• Texte source
========================================================================
Analyse de deux jurisprudences rappelant le sort de la servitude de passage lorsque plusieurs propriétaires de fonds enclavés ont vocation à se servir de cette servitude de passage, tout comme lorsque la multiplication des propriétaires de la servitude de passage déjà existante découle de la division des fonds dominants bénéficiant de ladite servitude conventionnelle de passage.
Article :
Il convient de s’intéresser à deux jurisprudences qui ont été rendues le même jour, ce 12 septembre 2024, qui viennent aborder et rappeler quelques principes fondamentaux en termes de servitude de passage.
Une première jurisprudence rappelant que lorsque plusieurs propriétaires de fonds enclavés bénéficient d’un passage sur un fonds voisin sur le fondement de l’article 182 du Code civil, chacun d’eux est redevable à l’égard du propriétaire de ce fonds d’une indemnité réparant les inconvénients et désagréments causés par l’exercice de son droit.
Chaque propriétaire bénéficiant du passage occasionnant un dommage distinct de celui causé par les autres usagers de la servitude.
La deuxième jurisprudence étudiée précise que, s’il résulte de l’article 700 alinéa premier du Code civil que, en cas de division d’un fonds bénéficiant d’une servitude conventionnelle de passage, la servitude reste due au profit de l’ensemble des fonds issus de celle-ci, peu importe l’absence de contiguïté de l’un d’eux avec le fonds servant.
Ce texte n’emporte pas de plein droit création d’une servitude entre des fonds issus de ladite servitude.
Dans la première jurisprudence, Cour de cassation, première Chambre civile, 12 septembre 2024, N°22-18.602.
Quels sont les faits ?
Dans la première affaire, Cass 1ère civ, 12 septembre 2024, n°22-18.602, Monsieur J et sa sœur, Madame F, propriétaires de parcelles enclavées, ont assigné notamment Madame S, propriétaire de parcelle voisine, en création d’un passage sur sa propriété afin d’assurer la desserte de leur fonds.
========================================================================
• Extrait des données
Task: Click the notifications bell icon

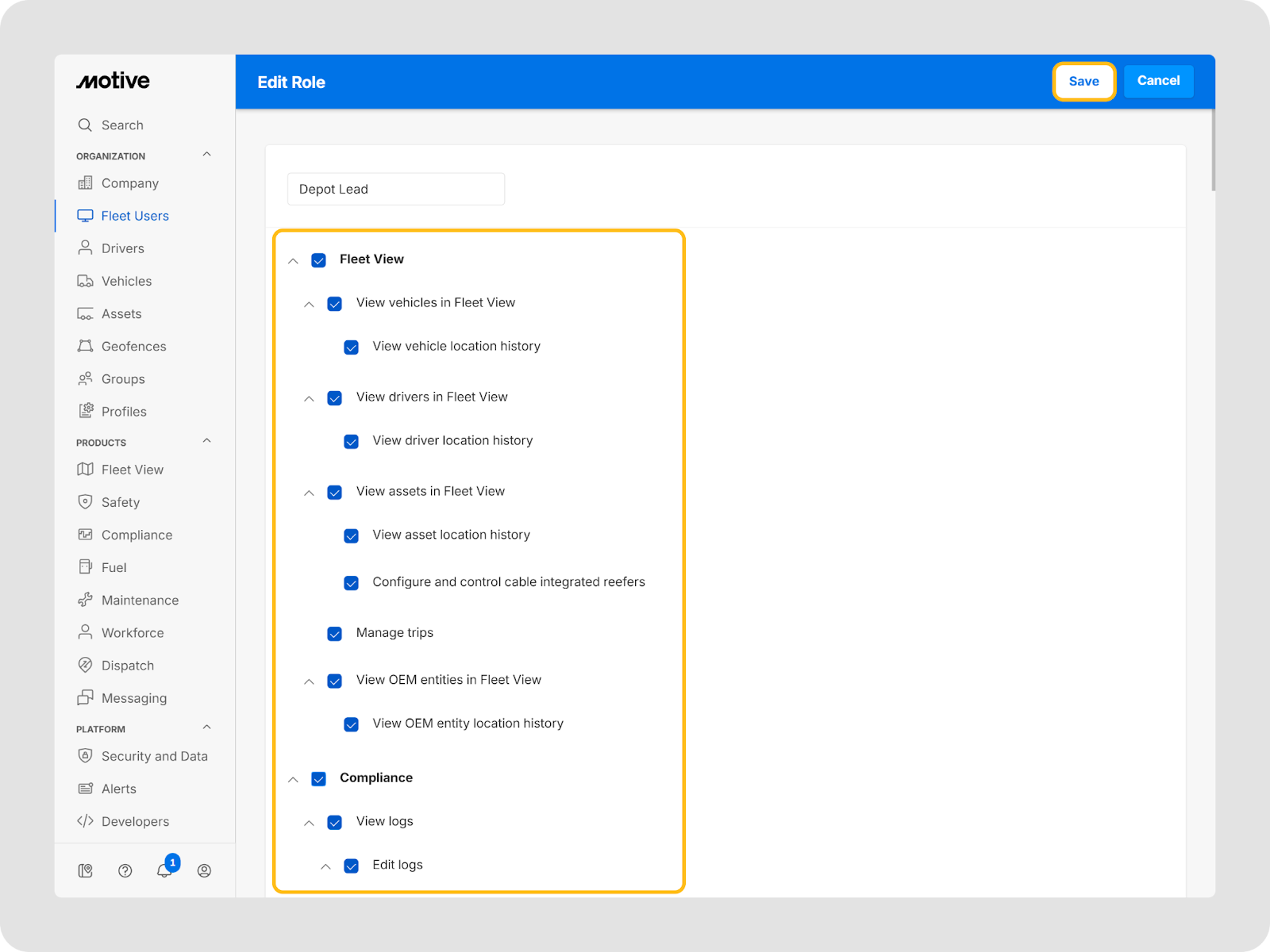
========================================================================
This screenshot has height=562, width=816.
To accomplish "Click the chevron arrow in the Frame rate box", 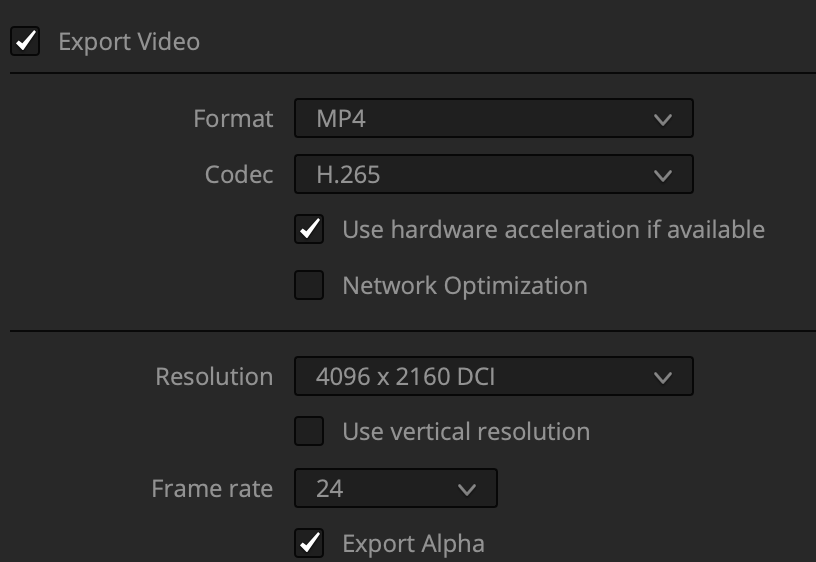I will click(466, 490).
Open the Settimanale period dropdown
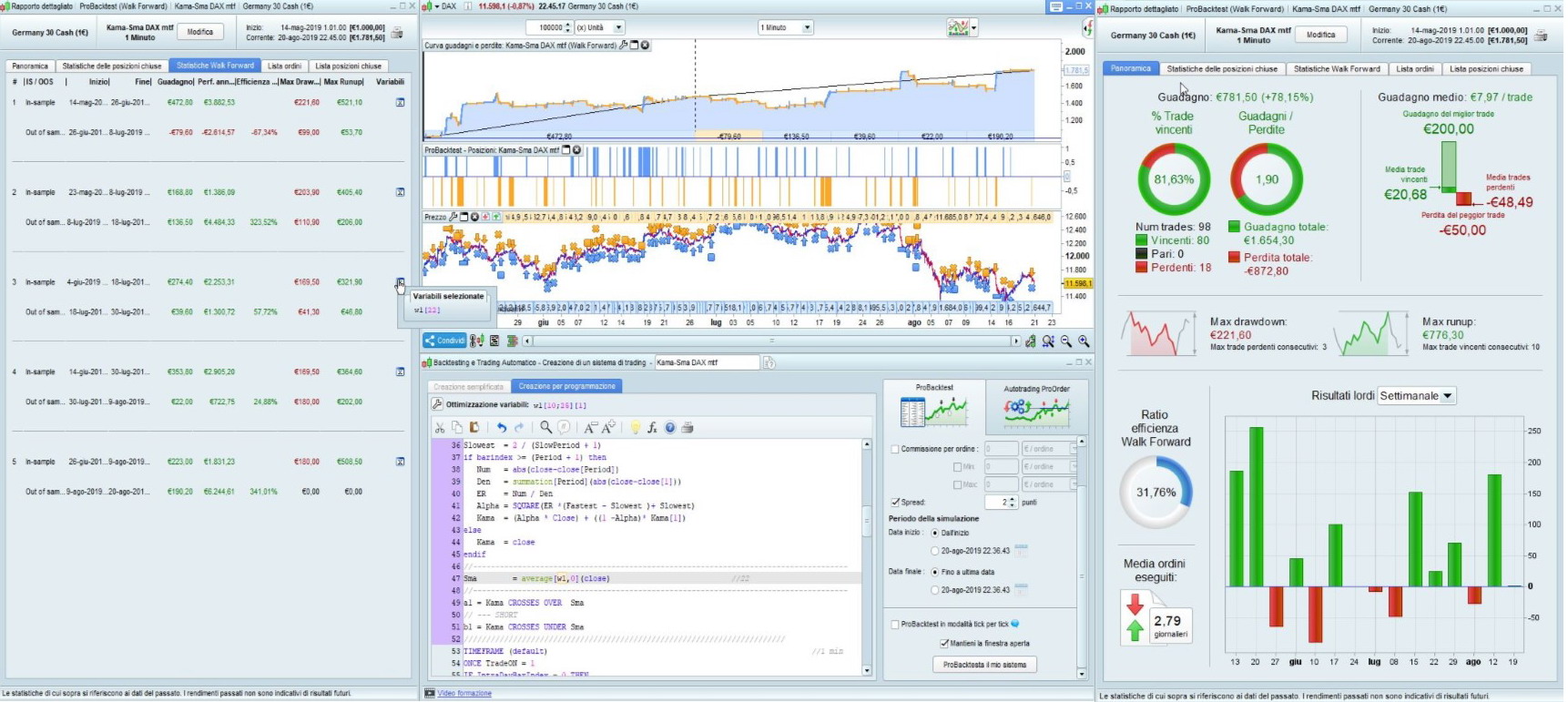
========================================================================
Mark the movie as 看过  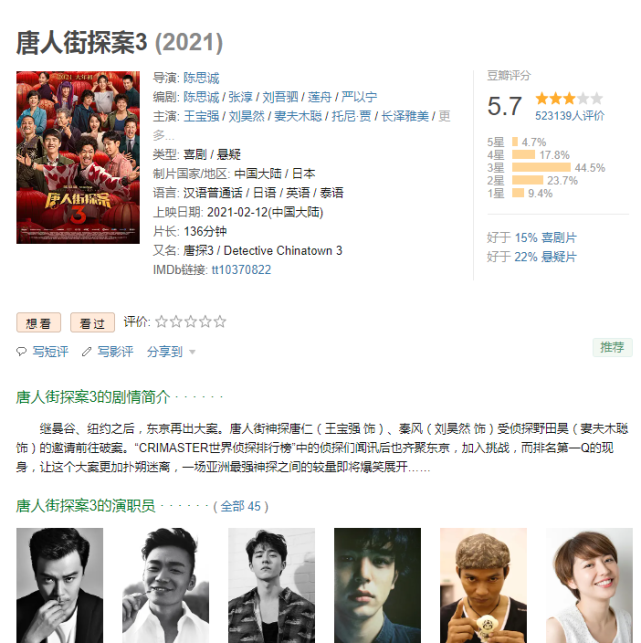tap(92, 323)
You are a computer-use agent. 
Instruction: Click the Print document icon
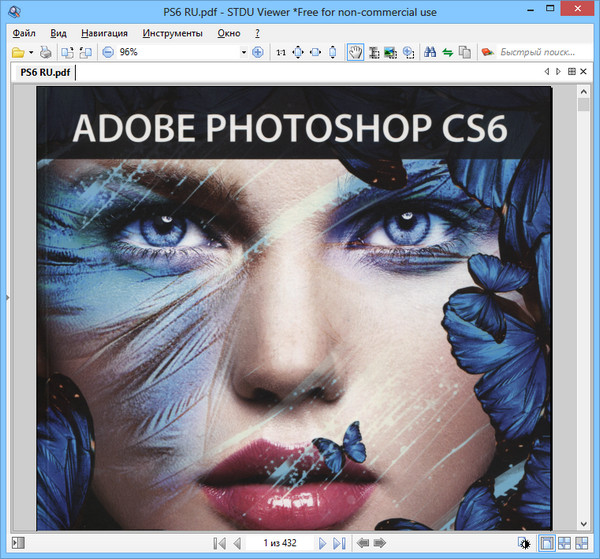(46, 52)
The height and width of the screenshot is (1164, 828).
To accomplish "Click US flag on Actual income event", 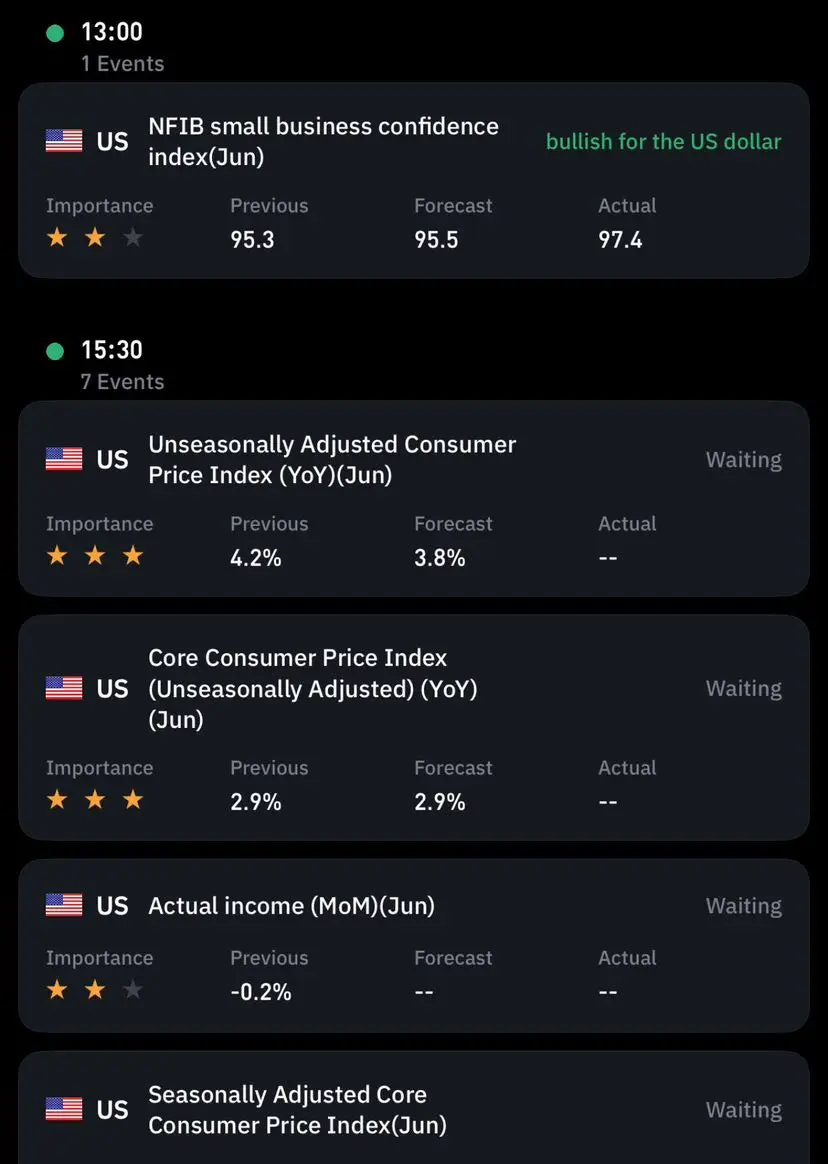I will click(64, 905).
========================================================================
• Votre travail
1 > Dans le texte sur la servitude de passage, quel jour les deux jurisprudences étudiées ont-elles été rendues ?
2 > Réécrivez le passage du texte sur la servitude de passage qui va de « Chaque propriétaire bénéficiant » jusqu'à « le fonds servant. », en remplaçant « dommage » par « préjudice ».

• Corrigés
1 > Le 12 septembre 2024.

2 >
Chaque propriétaire bénéficiant du passage occasionnant un préjudice distinct de celui causé par les autres usagers de la servitude.
La deuxième jurisprudence étudiée précise que, s’il résulte de l’article 700 alinéa premier du Code civil que, en cas de division d’un fonds bénéficiant d’une servitude conventionnelle de passage, la servitude reste due au profit de l’ensemble des fonds issus de celle-ci, peu importe l’absence de contiguïté de l’un d’eux avec le fonds servant.